┌─ ТЕКСТОВЫЙ ФРАГМЕНТ

На осень 1939 года планировалась поездка Гилельса - в составе большой группы музыкантов - в США. Гастроли подготавливались как ответственнейшее начинание, имеющее международное значение. Газеты сообщили: "…На 14–16 сентября намечается отъезд в Америку советских исполнителей, лауреатов всесоюзных и международных конкурсов Э. Гилельса, Я. Флиера, Д. Ойстраха, Л. Оборина, Л. Гилельс (правильнее было бы не "Л" - Лиза, а "Е" - Елизавета. - Г. Г.), М. Козолуповой, Д. Шафрана. Исполнители будут давать самостоятельные концерты. Кроме того, намечены их выступления группами по два–три человека. Предполагается, советские музыканты будут выступать в сопровождении симфонического оркестра под управлением виднейших дирижеров США… Гастрольная поездка продлится около двух месяцев…" Заметка называлась: "Советские музыканты едут в Америку".
Но все сорвалось: над Европой сгущались тучи Второй мировой войны.
Сороковые роковые
Обращение к современной музыке
Настало утро 22 июня 1941 года - катастрофа для многомиллионной страны. Жизнь переходит на военные рельсы. Тому, кто помнит те дни, - не дано их забыть.

└─
┌─ ВЫБОРКА ИЗ ДАННЫХ

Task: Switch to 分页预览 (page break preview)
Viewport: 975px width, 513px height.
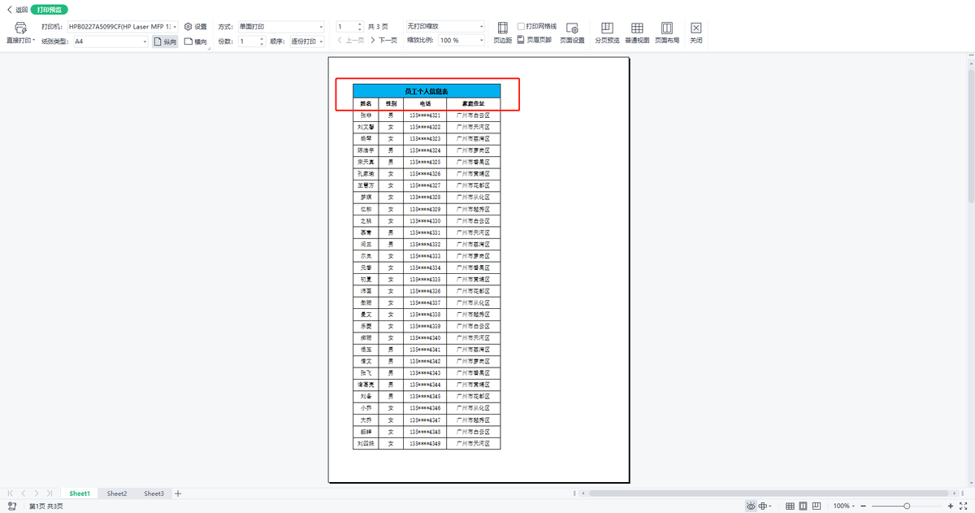Action: (x=607, y=33)
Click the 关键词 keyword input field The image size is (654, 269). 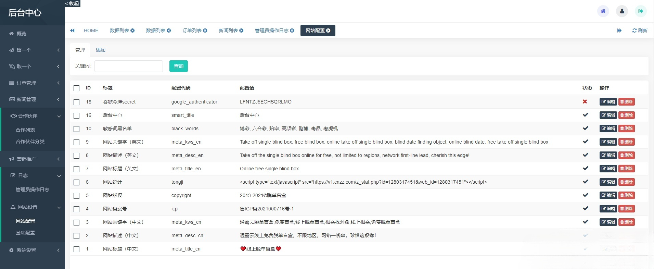click(x=129, y=66)
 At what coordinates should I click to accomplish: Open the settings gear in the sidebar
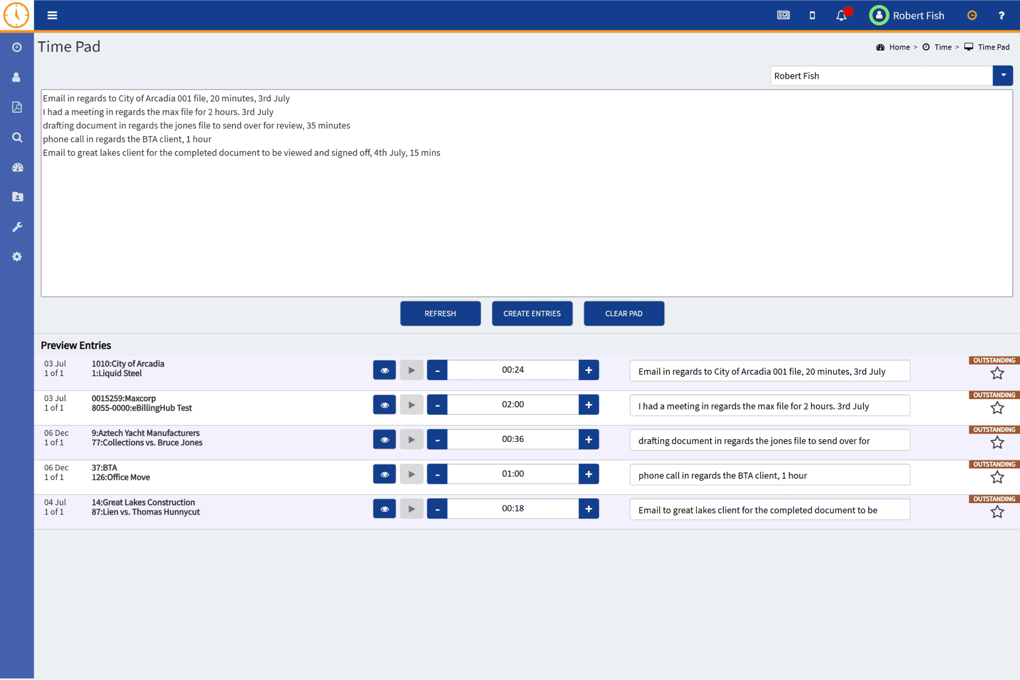point(17,257)
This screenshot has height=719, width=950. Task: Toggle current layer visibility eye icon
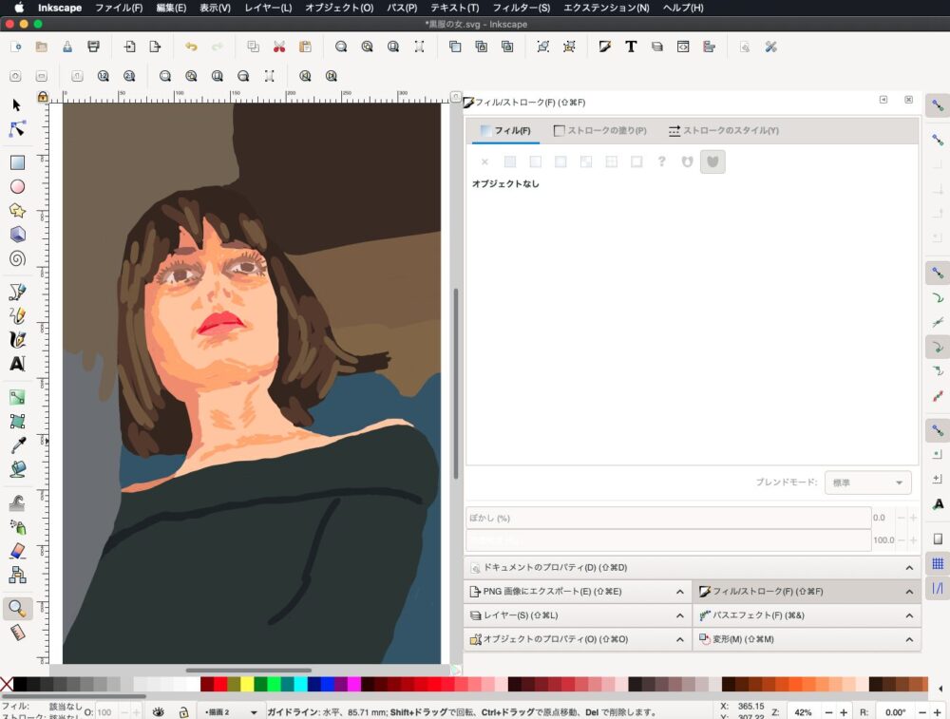[x=160, y=711]
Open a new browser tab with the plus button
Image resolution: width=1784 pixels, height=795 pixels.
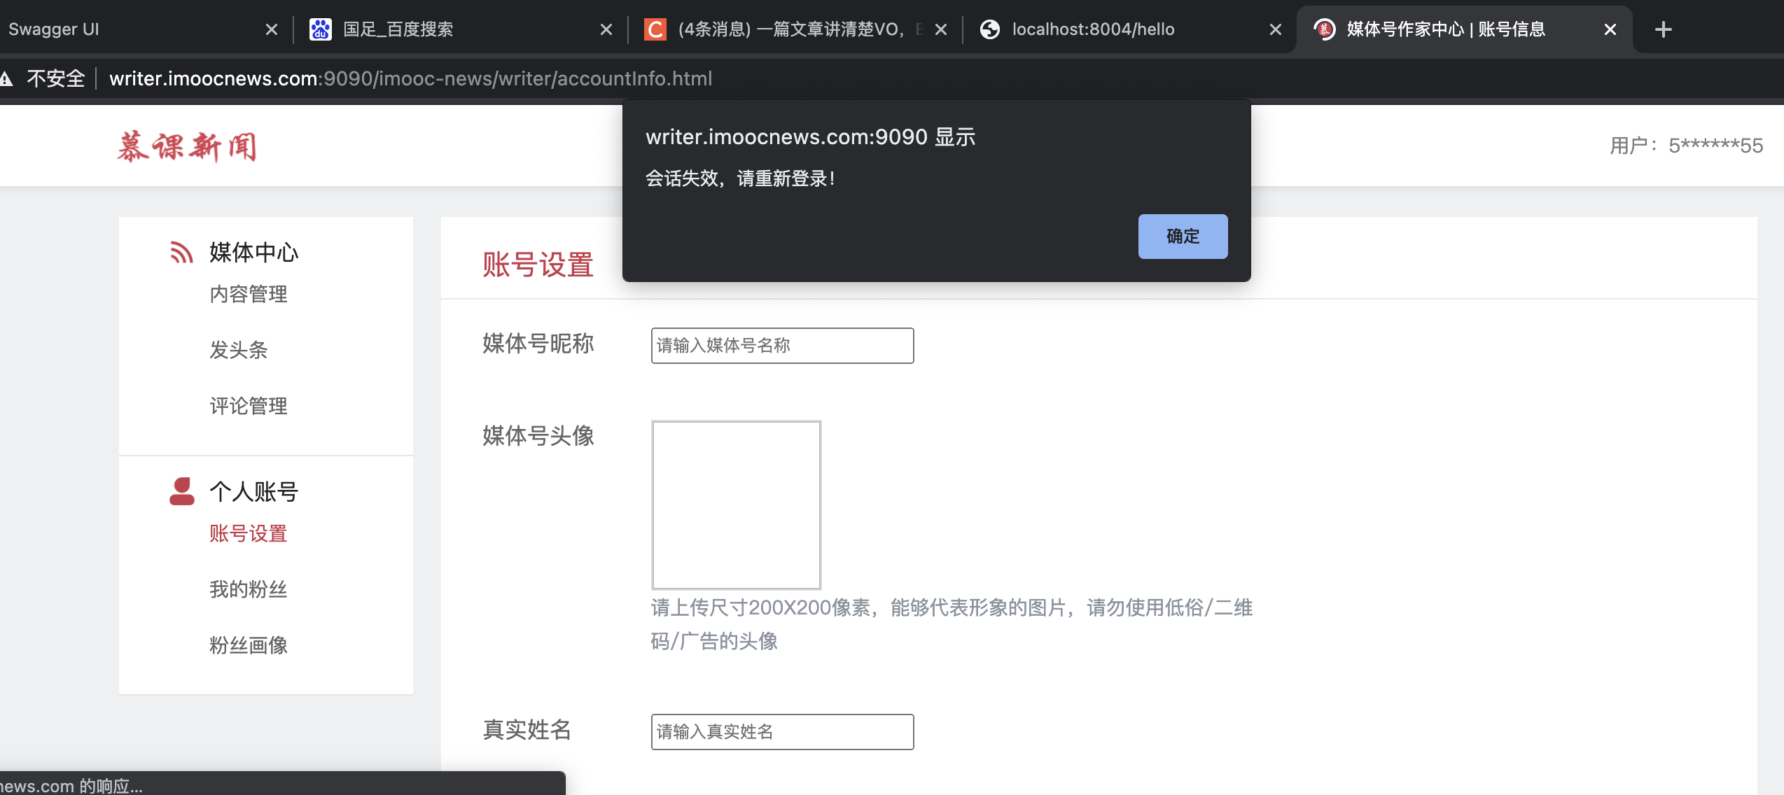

└─

ЗАДАНИЕ: Продолжите фрагмент о Гилельсе в предвоенные и военные годы с места, где он заканчивается.

ОТВЕТ:
Первое побуждение Гилельса - пойти на фронт. И он, как и несметные тысячи людей, записывается добровольцем в народное ополчение. Лидия Фихтенгольц свидетельствует: "Они с моим братом ушли в ополчение в самые первые дни войны. От консерватории многие ушли. Тогда у всех был очень сильный патриотический настрой, и у них, конечно, тоже. Иначе они просто не могли поступить… Им сшили какие-то полотняные котомочки, и помню, как они, с этими котомочками через плечо, шли, удаляясь по улице, а мы с балкона смотрели, как они уходят вдвоем… Куда они попали, я не помню, но через две недели они вернулись. Это было, конечно, счастье! Кто-то распорядился, чтобы их вернули, что здесь они нужны больше". Да, государство проявило волю и решимость не рисковать своим "золотым фондом", вопреки всему сохранить его.
Сталин сказал о Гилельсе: "Вот настоящий герой". Если можно так выразиться, с подачи вождя он вступает в партию; он был вместе со своим народом в час страшных испытаний.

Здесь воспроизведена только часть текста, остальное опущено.